(Records from a collection)
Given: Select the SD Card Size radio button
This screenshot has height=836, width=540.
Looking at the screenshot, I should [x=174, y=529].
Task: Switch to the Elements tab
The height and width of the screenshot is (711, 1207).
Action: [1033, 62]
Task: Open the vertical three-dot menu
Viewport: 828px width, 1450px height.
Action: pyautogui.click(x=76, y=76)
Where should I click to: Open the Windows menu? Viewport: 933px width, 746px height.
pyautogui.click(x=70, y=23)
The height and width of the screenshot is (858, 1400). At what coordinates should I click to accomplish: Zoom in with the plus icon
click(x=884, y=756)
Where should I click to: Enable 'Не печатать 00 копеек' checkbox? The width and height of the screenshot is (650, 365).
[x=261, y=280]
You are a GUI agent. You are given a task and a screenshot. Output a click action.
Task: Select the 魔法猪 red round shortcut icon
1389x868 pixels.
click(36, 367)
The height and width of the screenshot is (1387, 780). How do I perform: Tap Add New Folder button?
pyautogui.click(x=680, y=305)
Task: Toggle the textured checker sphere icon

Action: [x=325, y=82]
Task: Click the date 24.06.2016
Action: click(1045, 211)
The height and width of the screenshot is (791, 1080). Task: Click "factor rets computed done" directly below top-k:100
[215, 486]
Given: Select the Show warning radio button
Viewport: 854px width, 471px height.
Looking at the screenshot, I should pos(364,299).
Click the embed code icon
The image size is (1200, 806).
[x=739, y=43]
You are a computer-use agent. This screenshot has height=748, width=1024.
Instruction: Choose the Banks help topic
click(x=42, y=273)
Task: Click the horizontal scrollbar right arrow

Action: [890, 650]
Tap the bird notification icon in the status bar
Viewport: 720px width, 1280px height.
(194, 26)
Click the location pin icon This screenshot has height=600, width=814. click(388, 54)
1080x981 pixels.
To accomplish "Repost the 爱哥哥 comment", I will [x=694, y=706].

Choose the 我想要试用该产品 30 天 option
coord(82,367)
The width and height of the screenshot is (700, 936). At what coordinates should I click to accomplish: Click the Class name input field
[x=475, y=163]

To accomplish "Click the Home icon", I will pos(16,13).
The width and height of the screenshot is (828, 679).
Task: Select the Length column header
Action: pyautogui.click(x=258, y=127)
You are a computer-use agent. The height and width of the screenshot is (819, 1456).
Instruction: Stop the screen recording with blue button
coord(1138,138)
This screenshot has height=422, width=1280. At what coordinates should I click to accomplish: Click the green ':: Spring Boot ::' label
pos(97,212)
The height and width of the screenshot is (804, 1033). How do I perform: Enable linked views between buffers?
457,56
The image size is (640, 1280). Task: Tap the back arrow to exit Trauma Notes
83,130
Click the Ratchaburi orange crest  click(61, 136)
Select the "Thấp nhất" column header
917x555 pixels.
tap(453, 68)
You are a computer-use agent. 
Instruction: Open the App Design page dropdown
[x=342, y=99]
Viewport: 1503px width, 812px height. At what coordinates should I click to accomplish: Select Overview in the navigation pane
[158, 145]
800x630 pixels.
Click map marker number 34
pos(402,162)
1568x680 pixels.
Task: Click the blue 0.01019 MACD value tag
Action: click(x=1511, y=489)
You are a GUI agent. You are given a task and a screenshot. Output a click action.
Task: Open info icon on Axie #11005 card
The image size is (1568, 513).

**WHAT IS REQUIRED**
Nothing is to be left out; every record above must be repeated exactly.

**RESPONSE AREA**
Given: Select the SD Card Size radio button
This screenshot has height=836, width=540.
Looking at the screenshot, I should [x=174, y=529].
Task: Switch to the Elements tab
The height and width of the screenshot is (711, 1207).
Action: [1033, 62]
Task: Open the vertical three-dot menu
Viewport: 828px width, 1450px height.
Action: pyautogui.click(x=76, y=76)
Where should I click to: Open the Windows menu? Viewport: 933px width, 746px height.
pyautogui.click(x=70, y=23)
The height and width of the screenshot is (858, 1400). At what coordinates should I click to accomplish: Zoom in with the plus icon
click(x=884, y=756)
Where should I click to: Enable 'Не печатать 00 копеек' checkbox? The width and height of the screenshot is (650, 365).
[x=261, y=280]
You are a GUI agent. You are given a task and a screenshot. Output a click action.
Task: Select the 魔法猪 red round shortcut icon
1389x868 pixels.
click(36, 367)
The height and width of the screenshot is (1387, 780). How do I perform: Tap Add New Folder button?
pyautogui.click(x=680, y=305)
Task: Toggle the textured checker sphere icon

Action: [x=325, y=82]
Task: Click the date 24.06.2016
Action: click(1045, 211)
The height and width of the screenshot is (791, 1080). Task: Click "factor rets computed done" directly below top-k:100
[215, 486]
Given: Select the Show warning radio button
Viewport: 854px width, 471px height.
Looking at the screenshot, I should pos(364,299).
Click the embed code icon
The image size is (1200, 806).
[x=739, y=43]
You are a computer-use agent. This screenshot has height=748, width=1024.
Instruction: Choose the Banks help topic
click(x=42, y=273)
Task: Click the horizontal scrollbar right arrow

Action: [890, 650]
Tap the bird notification icon in the status bar
Viewport: 720px width, 1280px height.
(194, 26)
Click the location pin icon This screenshot has height=600, width=814. click(388, 54)
1080x981 pixels.
To accomplish "Repost the 爱哥哥 comment", I will [x=694, y=706].

Choose the 我想要试用该产品 30 天 option
coord(82,367)
The width and height of the screenshot is (700, 936). At what coordinates should I click to accomplish: Click the Class name input field
[x=475, y=163]

To accomplish "Click the Home icon", I will pos(16,13).
The width and height of the screenshot is (828, 679).
Task: Select the Length column header
Action: pyautogui.click(x=258, y=127)
You are a computer-use agent. The height and width of the screenshot is (819, 1456).
Instruction: Stop the screen recording with blue button
coord(1138,138)
This screenshot has height=422, width=1280. At what coordinates should I click to accomplish: Click the green ':: Spring Boot ::' label
pos(97,212)
The height and width of the screenshot is (804, 1033). How do I perform: Enable linked views between buffers?
457,56
The image size is (640, 1280). Task: Tap the back arrow to exit Trauma Notes
83,130
Click the Ratchaburi orange crest  click(61, 136)
Select the "Thấp nhất" column header
917x555 pixels.
tap(453, 68)
You are a computer-use agent. 
Instruction: Open the App Design page dropdown
[x=342, y=99]
Viewport: 1503px width, 812px height. At what coordinates should I click to accomplish: Select Overview in the navigation pane
[158, 145]
800x630 pixels.
Click map marker number 34
pos(402,162)
1568x680 pixels.
Task: Click the blue 0.01019 MACD value tag
Action: click(x=1511, y=489)
You are a GUI agent. You are given a task and a screenshot. Output a click action.
Task: Open info icon on Axie #11005 card
The image size is (1568, 513).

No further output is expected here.